А жизнь продолжалась. Я было воспрянул духом, что вырвусь из этого ада, но… все рухнуло в одночасье. Кроме шести санитаров и двух фельдшеров я держал около себя одного очень интеллигентного и образованного старичка. Он понравился мне, и мы его использовали для уборки в нашей каморке (мой «кабинет»), стирки белья и доставки с кухни обеда. Однажды старичок рассказал мне, что в углу нашего двора через проволоку, отделяющую нас от рабочего блока, можно купить махорки, кое-какие вещи и даже мясо. Я проверил и выяснил, что из рабочего блока люди ходят на табачную фабрику, засолочную, пилораму и на другие работы. С работы каждый несет, что достал. Вечерами у них целый базар. Идет торговля, обмен. А этот блок выходил торцом к нашему двору.
Однажды наш «адъютант» купил кусок печени. Поджарил на растительном масле и подал мне. Я поел. Показалось, печень сладит. Подсолил. Не помогает — и все сладит. Не стал есть и запретил ему брать на базаре что-либо. Через пару недель немцы расстреляли каких-то трех «ялдашей». Оказывается, они ночью проникали в морг, разрезали животы трупам, извлекали внутренности, в основном печень, и торговали ими. Так вот какую печенку мне поджарил мой помощник! А я когда-то слышал или читал, что человеческое мясо сладит и эту сладость перебить ничем нельзя.
По данным СМИ в немецком плену было приблизительно пять с половиной миллионов человек, из которых осталось в живых не более трех миллионов. Не могу подтвердить или опровергнуть эти цифры, но по Кременчугскому шталагу № 346 из сорока восьми тысяч к весне 1942 года осталось в живых две-три тысячи человек. Основной причиной гибели пленных был страшный голод. Дальше: холод, отсутствие медикаментов, тяжелый изнурительный труд и отсутствие какой бы то ни было гигиены. Люди месяцами не мылись, не брились, а о стирке белья и говорить не приходится.

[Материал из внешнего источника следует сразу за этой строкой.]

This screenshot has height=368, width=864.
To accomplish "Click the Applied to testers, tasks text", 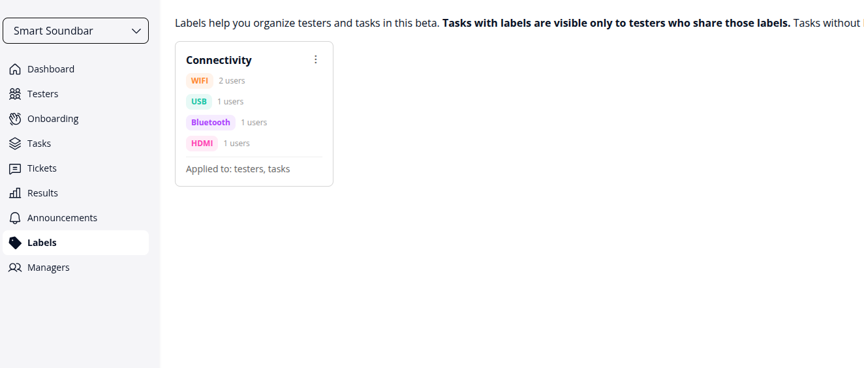I will [238, 169].
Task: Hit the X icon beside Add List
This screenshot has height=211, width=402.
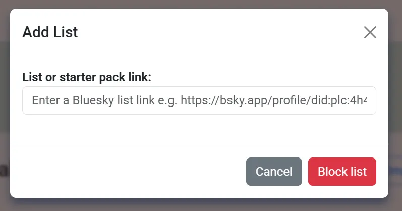Action: tap(370, 32)
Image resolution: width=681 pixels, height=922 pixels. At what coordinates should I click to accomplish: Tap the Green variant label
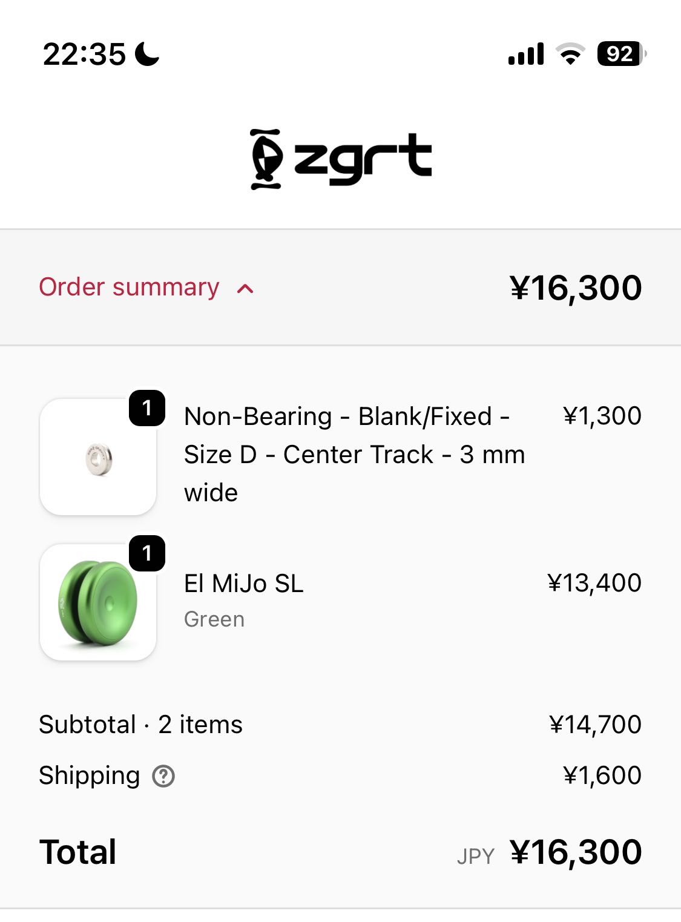pos(214,619)
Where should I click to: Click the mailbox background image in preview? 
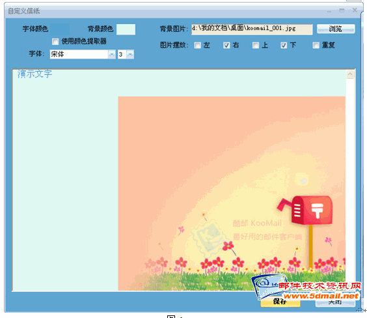(232, 194)
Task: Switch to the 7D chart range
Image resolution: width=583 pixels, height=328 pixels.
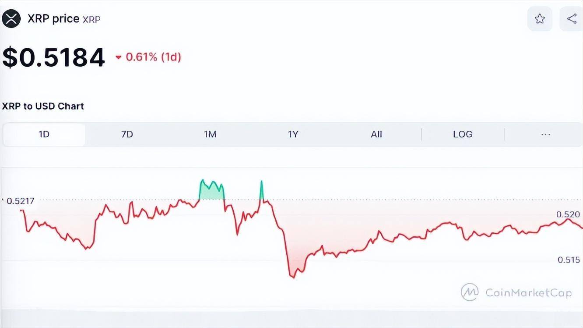Action: tap(127, 134)
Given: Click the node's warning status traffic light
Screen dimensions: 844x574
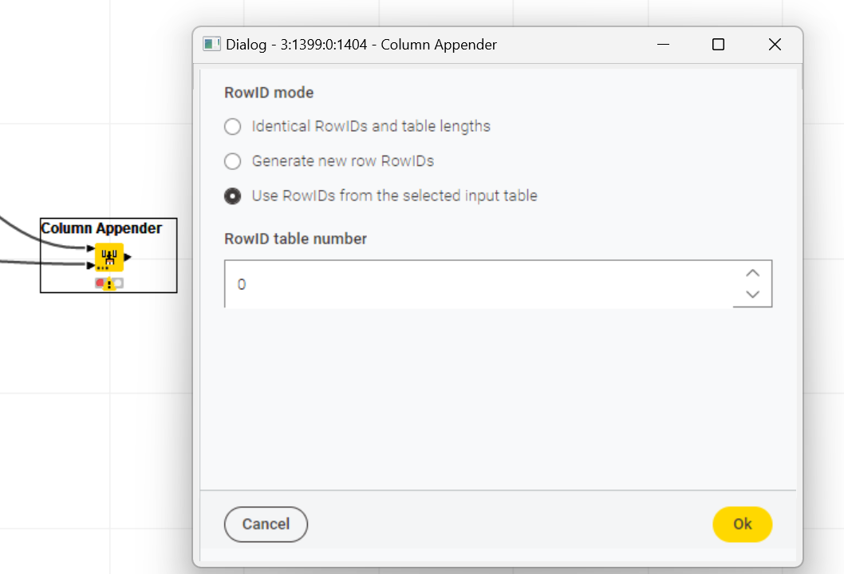Looking at the screenshot, I should [x=109, y=283].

Все это привело к появлению огромного количества вшей. Этих кровососов я видел и раньше (в 1933 году), но таких вшей, размером чуть ли не с муху, увидел впервые. Они так размножались, что забивали собой шинели, нательное белье, солому, где спали больные. Все было забито вшами так, что иногда не видно было гимнастерки или брюк. Из рассказов отца и деда о гражданской войне я знал, что вши — это предвестники тифа. И он должен был, вот-вот, начаться в лагере. Вырваться из лагеря с помощью старосты не удалось. Стал искать другие варианты. Не дай Бог, появится тиф — все! Сразу же введут карантин, а это — верная гибель. Если меня не сломили голод и холод, то тиф не помилует, так как увернуться от него не будет никакой возможности.